I find a lot more high-mile Civics in junkyards than I do Corollas, and I think this is the result of your average Civic being a lot more fun to drive than your average Corolla. Both types have shown top-notch build quality since the earliest American sales (I have owned a half-dozen of each type over the decades, and I give the Corolla a very slight edge in the made-to-last-forever department), but perhaps it's just a bit easier to fall in love with a fun reliable car than a sensible reliable car. Insufficient love for your car means you won't be willing to do, say, that head-gasket or transmission-repair job when the time comes. Of course, cars that cost more tend to get better maintenance, which is why this 1983 Accord blows away every junkyard Civic I've ever found in the King of the Odometers competition.
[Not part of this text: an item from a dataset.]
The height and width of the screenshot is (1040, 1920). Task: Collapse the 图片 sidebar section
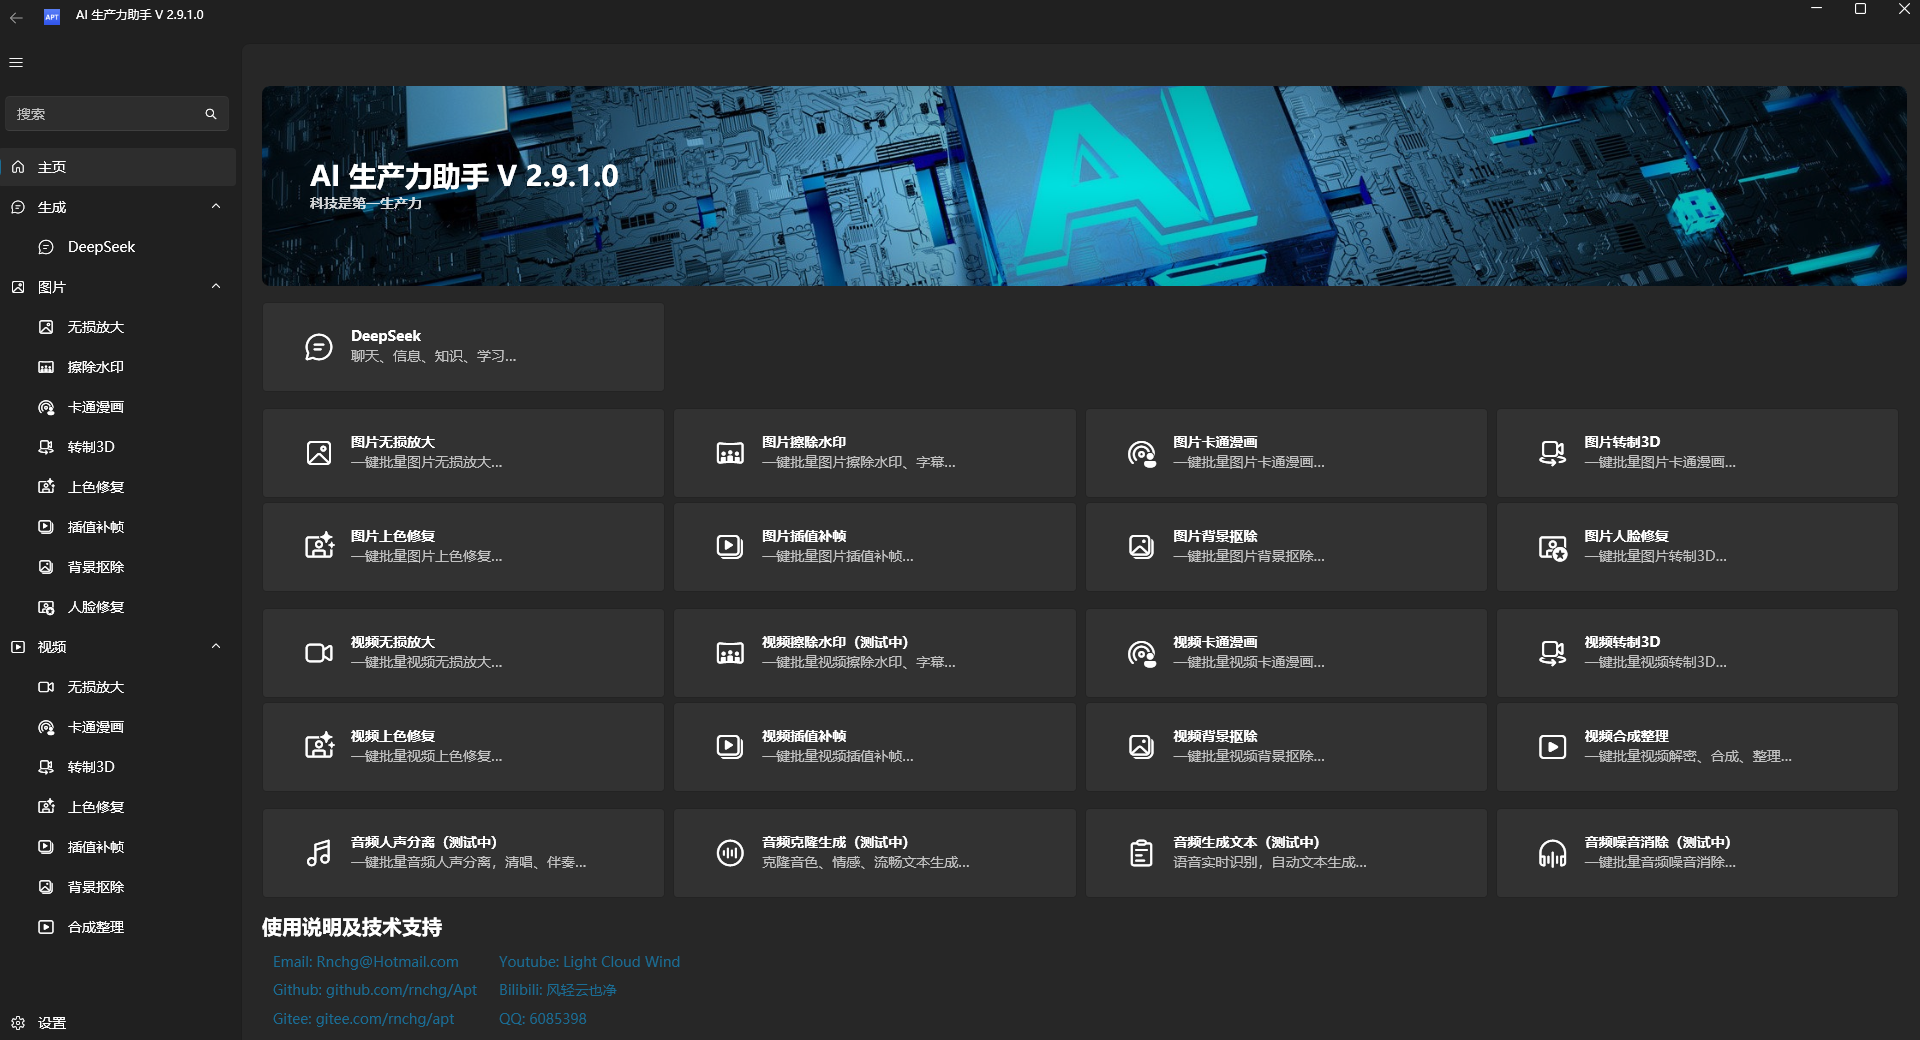216,286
The Corolla is a Japanese design, but this car is exactly as American as any Geo Prizm; it was built by red-white-and-blue UAW shoprats in the California plant where Teslas are made today (and where many of the original Pontiac GTOs and Olds 442s were assembled during the 1960s).

Because someday you'll move to Seattle. Or write the Great American Novel. Or something. Don't you want a car that keeps on chugging for 25 years and 311,490 miles?

I don't speak Japanese, but I can tell this home-market commercial isn't touting the Corolla's blistering track performance.